◆ Task
Would you transcribe the data word for word?

◆ Information supplied
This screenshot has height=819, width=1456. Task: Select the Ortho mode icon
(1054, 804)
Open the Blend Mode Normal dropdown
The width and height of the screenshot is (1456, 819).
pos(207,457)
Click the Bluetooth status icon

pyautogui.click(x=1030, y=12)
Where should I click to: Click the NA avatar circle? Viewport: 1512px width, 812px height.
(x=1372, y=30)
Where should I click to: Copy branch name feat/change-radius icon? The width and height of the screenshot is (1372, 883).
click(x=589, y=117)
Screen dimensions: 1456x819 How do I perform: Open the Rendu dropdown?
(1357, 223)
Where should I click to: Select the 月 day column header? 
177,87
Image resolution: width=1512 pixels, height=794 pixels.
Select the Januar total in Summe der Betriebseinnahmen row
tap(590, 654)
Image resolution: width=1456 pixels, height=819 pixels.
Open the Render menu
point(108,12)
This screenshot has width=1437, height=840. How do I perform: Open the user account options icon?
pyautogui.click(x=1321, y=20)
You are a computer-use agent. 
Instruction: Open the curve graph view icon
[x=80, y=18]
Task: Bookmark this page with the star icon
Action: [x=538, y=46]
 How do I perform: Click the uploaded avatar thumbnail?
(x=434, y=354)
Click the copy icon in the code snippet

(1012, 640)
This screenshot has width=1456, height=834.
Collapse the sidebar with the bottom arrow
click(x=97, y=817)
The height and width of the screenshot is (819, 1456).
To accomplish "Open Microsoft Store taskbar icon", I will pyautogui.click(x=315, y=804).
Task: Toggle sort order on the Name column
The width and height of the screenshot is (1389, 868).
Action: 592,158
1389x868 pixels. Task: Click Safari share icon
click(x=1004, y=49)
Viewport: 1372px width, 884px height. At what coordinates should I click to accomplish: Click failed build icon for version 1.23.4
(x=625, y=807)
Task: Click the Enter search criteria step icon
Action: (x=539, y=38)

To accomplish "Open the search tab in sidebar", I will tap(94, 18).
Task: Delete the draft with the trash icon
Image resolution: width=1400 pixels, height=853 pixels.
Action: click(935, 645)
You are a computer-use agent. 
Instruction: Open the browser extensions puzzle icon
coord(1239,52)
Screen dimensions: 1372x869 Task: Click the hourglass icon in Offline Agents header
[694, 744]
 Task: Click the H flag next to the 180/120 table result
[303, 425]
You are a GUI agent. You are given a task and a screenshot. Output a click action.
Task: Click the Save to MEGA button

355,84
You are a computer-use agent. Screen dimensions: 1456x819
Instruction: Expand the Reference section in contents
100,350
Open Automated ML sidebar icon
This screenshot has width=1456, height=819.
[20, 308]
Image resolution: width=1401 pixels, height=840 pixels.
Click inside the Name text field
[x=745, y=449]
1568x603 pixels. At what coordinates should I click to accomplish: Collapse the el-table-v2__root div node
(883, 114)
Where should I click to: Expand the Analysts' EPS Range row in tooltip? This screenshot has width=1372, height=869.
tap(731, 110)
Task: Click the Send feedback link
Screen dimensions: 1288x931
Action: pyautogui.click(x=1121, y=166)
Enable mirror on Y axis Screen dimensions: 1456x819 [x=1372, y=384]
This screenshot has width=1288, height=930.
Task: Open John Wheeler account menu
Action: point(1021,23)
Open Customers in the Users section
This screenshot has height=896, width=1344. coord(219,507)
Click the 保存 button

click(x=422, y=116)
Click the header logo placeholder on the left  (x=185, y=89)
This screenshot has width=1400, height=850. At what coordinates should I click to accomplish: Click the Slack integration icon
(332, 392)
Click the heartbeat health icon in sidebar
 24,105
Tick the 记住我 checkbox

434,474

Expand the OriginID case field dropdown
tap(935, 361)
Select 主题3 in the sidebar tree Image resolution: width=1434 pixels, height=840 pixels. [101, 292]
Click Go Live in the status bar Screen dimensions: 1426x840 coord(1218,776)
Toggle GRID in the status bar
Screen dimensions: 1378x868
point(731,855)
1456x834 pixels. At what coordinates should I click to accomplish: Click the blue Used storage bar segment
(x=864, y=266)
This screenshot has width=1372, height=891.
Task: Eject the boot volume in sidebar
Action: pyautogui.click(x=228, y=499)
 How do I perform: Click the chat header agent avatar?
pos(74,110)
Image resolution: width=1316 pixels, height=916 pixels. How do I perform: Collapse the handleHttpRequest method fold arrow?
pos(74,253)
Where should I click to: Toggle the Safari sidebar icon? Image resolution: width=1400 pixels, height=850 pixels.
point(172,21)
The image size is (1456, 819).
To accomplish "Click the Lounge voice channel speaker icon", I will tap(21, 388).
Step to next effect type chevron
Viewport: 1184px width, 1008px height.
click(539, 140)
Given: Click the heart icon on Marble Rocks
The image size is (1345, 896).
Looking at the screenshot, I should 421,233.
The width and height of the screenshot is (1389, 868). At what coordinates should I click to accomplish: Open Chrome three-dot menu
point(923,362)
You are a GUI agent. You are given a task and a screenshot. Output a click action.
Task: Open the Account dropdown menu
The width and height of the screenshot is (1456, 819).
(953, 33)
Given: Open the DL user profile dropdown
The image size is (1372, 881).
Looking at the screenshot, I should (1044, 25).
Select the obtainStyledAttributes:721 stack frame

◆ Output of the exercise
This screenshot has height=819, width=1456. Task: Select the Ortho mode icon
(1054, 804)
Open the Blend Mode Normal dropdown
The width and height of the screenshot is (1456, 819).
pos(207,457)
Click the Bluetooth status icon

pyautogui.click(x=1030, y=12)
Where should I click to: Click the NA avatar circle? Viewport: 1512px width, 812px height.
(x=1372, y=30)
Where should I click to: Copy branch name feat/change-radius icon? The width and height of the screenshot is (1372, 883).
click(x=589, y=117)
Screen dimensions: 1456x819 How do I perform: Open the Rendu dropdown?
(1357, 223)
Where should I click to: Select the 月 day column header? 
177,87
Image resolution: width=1512 pixels, height=794 pixels.
Select the Januar total in Summe der Betriebseinnahmen row
tap(590, 654)
Image resolution: width=1456 pixels, height=819 pixels.
Open the Render menu
point(108,12)
This screenshot has width=1437, height=840. How do I perform: Open the user account options icon?
pyautogui.click(x=1321, y=20)
You are a computer-use agent. 
Instruction: Open the curve graph view icon
[x=80, y=18]
Task: Bookmark this page with the star icon
Action: [x=538, y=46]
 How do I perform: Click the uploaded avatar thumbnail?
(x=434, y=354)
Click the copy icon in the code snippet

(1012, 640)
This screenshot has width=1456, height=834.
Collapse the sidebar with the bottom arrow
click(x=97, y=817)
The height and width of the screenshot is (819, 1456).
To accomplish "Open Microsoft Store taskbar icon", I will pyautogui.click(x=315, y=804).
Task: Toggle sort order on the Name column
The width and height of the screenshot is (1389, 868).
Action: 592,158
1389x868 pixels. Task: Click Safari share icon
click(x=1004, y=49)
Viewport: 1372px width, 884px height. At what coordinates should I click to accomplish: Click failed build icon for version 1.23.4
(x=625, y=807)
Task: Click the Enter search criteria step icon
Action: (x=539, y=38)

To accomplish "Open the search tab in sidebar", I will tap(94, 18).
Task: Delete the draft with the trash icon
Image resolution: width=1400 pixels, height=853 pixels.
Action: click(935, 645)
You are a computer-use agent. 
Instruction: Open the browser extensions puzzle icon
coord(1239,52)
Screen dimensions: 1372x869 Task: Click the hourglass icon in Offline Agents header
[694, 744]
 Task: Click the H flag next to the 180/120 table result
[303, 425]
You are a GUI agent. You are given a task and a screenshot. Output a click action.
Task: Click the Save to MEGA button

355,84
You are a computer-use agent. Screen dimensions: 1456x819
Instruction: Expand the Reference section in contents
100,350
Open Automated ML sidebar icon
This screenshot has width=1456, height=819.
[20, 308]
Image resolution: width=1401 pixels, height=840 pixels.
Click inside the Name text field
[x=745, y=449]
1568x603 pixels. At what coordinates should I click to accomplish: Collapse the el-table-v2__root div node
(883, 114)
Where should I click to: Expand the Analysts' EPS Range row in tooltip? This screenshot has width=1372, height=869.
tap(731, 110)
Task: Click the Send feedback link
Screen dimensions: 1288x931
Action: pyautogui.click(x=1121, y=166)
Enable mirror on Y axis Screen dimensions: 1456x819 [x=1372, y=384]
This screenshot has width=1288, height=930.
Task: Open John Wheeler account menu
Action: point(1021,23)
Open Customers in the Users section
This screenshot has height=896, width=1344. coord(219,507)
Click the 保存 button

click(x=422, y=116)
Click the header logo placeholder on the left  (x=185, y=89)
This screenshot has width=1400, height=850. At what coordinates should I click to accomplish: Click the Slack integration icon
(332, 392)
Click the heartbeat health icon in sidebar
 24,105
Tick the 记住我 checkbox

434,474

Expand the OriginID case field dropdown
tap(935, 361)
Select 主题3 in the sidebar tree Image resolution: width=1434 pixels, height=840 pixels. [101, 292]
Click Go Live in the status bar Screen dimensions: 1426x840 coord(1218,776)
Toggle GRID in the status bar
Screen dimensions: 1378x868
point(731,855)
1456x834 pixels. At what coordinates should I click to accomplish: Click the blue Used storage bar segment
(x=864, y=266)
This screenshot has width=1372, height=891.
Task: Eject the boot volume in sidebar
Action: pyautogui.click(x=228, y=499)
 How do I perform: Click the chat header agent avatar?
pos(74,110)
Image resolution: width=1316 pixels, height=916 pixels. How do I perform: Collapse the handleHttpRequest method fold arrow?
pos(74,253)
Where should I click to: Toggle the Safari sidebar icon? Image resolution: width=1400 pixels, height=850 pixels.
point(172,21)
The image size is (1456, 819).
To accomplish "Click the Lounge voice channel speaker icon", I will tap(21, 388).
Step to next effect type chevron
Viewport: 1184px width, 1008px height.
click(539, 140)
Given: Click the heart icon on Marble Rocks
The image size is (1345, 896).
Looking at the screenshot, I should 421,233.
The width and height of the screenshot is (1389, 868). At what coordinates should I click to accomplish: Open Chrome three-dot menu
point(923,362)
You are a GUI agent. You are given a task and a screenshot. Output a click action.
Task: Open the Account dropdown menu
The width and height of the screenshot is (1456, 819).
(953, 33)
Given: Open the DL user profile dropdown
The image size is (1372, 881).
Looking at the screenshot, I should (1044, 25).
Select the obtainStyledAttributes:721 stack frame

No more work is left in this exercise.